Instrucciones de trabajo: Cita literalmente el pasaje del texto sobre la máxima de Juvenal que va desde «Mens sana in» hasta «pero nada más.».

Extracto de página:
%%
Mens sana in corpore sano. Archiconocida expresión que debemos
al poeta latino Juvenal y a sus Sátiras: a través de la oración se
alcanza el equilibrio perfecto de una mente sana en el interior de un cuerpo
sano. Al dedillo, que se dice, nos hemos atado tal afirmación, dos mil años nos
separan de ella y mucho me temo que su esencia no ha sido en absoluto captada
en su totalidad. El imperante culto al cuerpo de la sociedad actual no genera
discusión. Dejando ahora a un lado sus incuestionables beneficios, todos
sabemos de la preponderancia enfermiza que la estética ejerce hoy día sobre el
resto de los desarrollos humanos. Esta no solo vende, sino que condiciona,
oprime, discrimina…y, permítanme, atrofia los sentidos de quienes la practican
obsesivamente. En tal caso: in corpore sano, sí, pero nada más.
Tendencia de los tiempos que nos han tocado vivir y que difiere radicalmente de
pensamientos anteriores. Sirva de ejemplo el siglo XVIII, era de la
revitalización del conocimiento como única vía para combatir la ignorancia, la
tiranía, la superstición… El descuidado intelectual desencadenaría pues el más
absoluto desprestigio social. De aquello poco rastro queda en un contexto en el
que se premian, y mucho, la frivolidad y la chabacanería, la vida no esforzada
y el camino fácil.
Los tiempos cambian, y los hábitos y costumbres son
cíclicos, pero repasándolos echo enormemente de menos el tercero de los
vértices del triángulo: el desarrollo de nuestra inteligencia emocional,
verdadera vía para alcanzar la mencionada máxima de Juvenal. Llegado este punto
he de ser justa, pues no han faltado tiempos de empuje a la espiritualidad,
pero igualmente tengo de nuevo mis dudas sobre si está bien entendida en
nuestros tiempos. La reivindico como la eterna abandonada que es, por mucho que
salga al paso en cada uno de los acontecimientos que rodean nuestra existencia
individual. Muchos son los que, contando con una preciosa inteligencia
intelectual, miran hacia otro lado cuando han de trabajar sus emociones porque…
¿para qué tomar el camino difícil pudiendo enterrar la cabeza y caminar por un
sendero sin complicaciones para el corazón?
%%
Contenido del listado:
%%
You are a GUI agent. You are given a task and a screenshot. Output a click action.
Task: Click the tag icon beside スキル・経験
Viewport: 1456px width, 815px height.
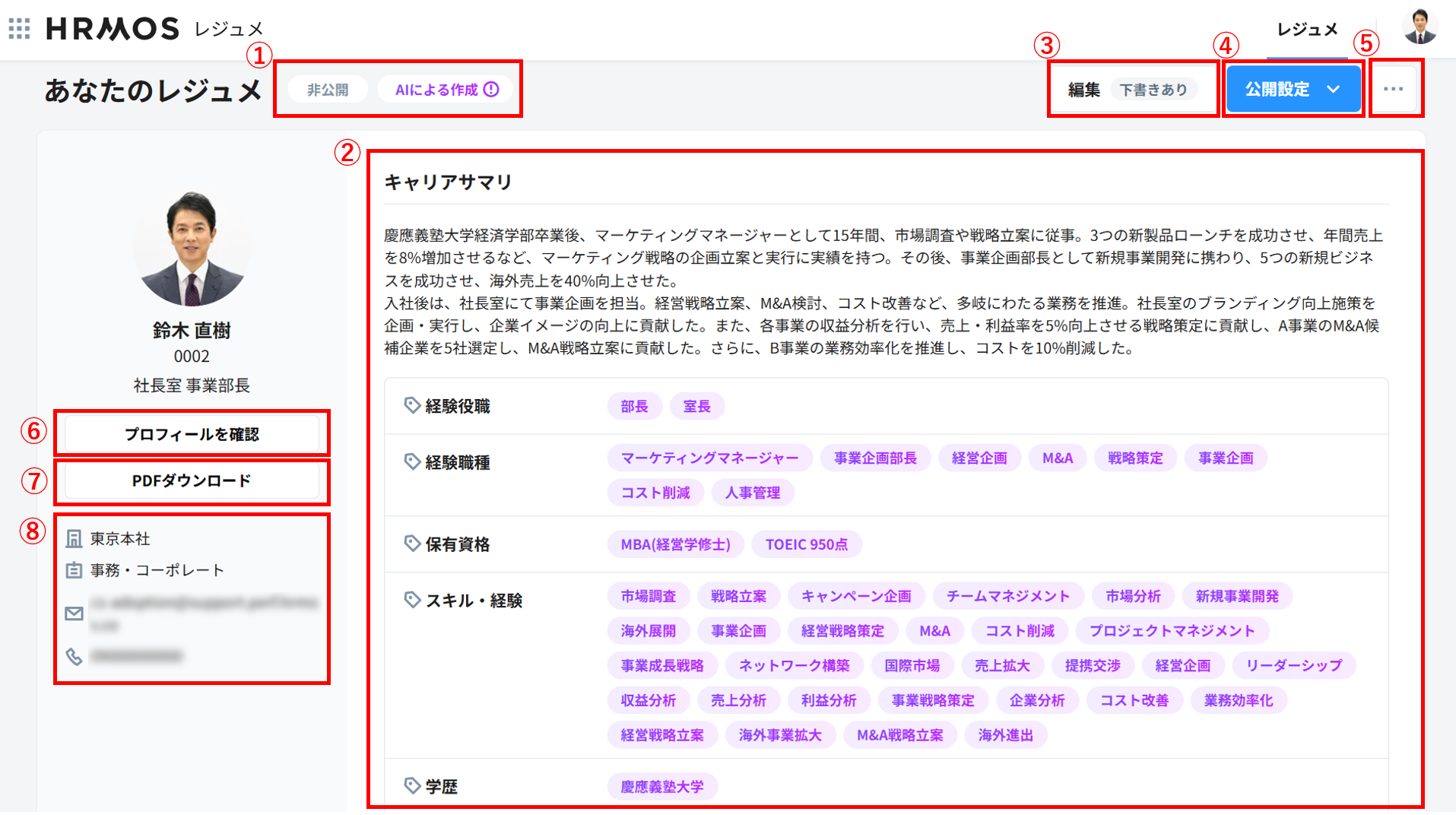click(x=412, y=600)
%%
Resultado del ejercicio:
Mens sana in corpore sano. Archiconocida expresión que debemos
al poeta latino Juvenal y a sus Sátiras: a través de la oración se
alcanza el equilibrio perfecto de una mente sana en el interior de un cuerpo
sano. Al dedillo, que se dice, nos hemos atado tal afirmación, dos mil años nos
separan de ella y mucho me temo que su esencia no ha sido en absoluto captada
en su totalidad. El imperante culto al cuerpo de la sociedad actual no genera
discusión. Dejando ahora a un lado sus incuestionables beneficios, todos
sabemos de la preponderancia enfermiza que la estética ejerce hoy día sobre el
resto de los desarrollos humanos. Esta no solo vende, sino que condiciona,
oprime, discrimina…y, permítanme, atrofia los sentidos de quienes la practican
obsesivamente. En tal caso: in corpore sano, sí, pero nada más.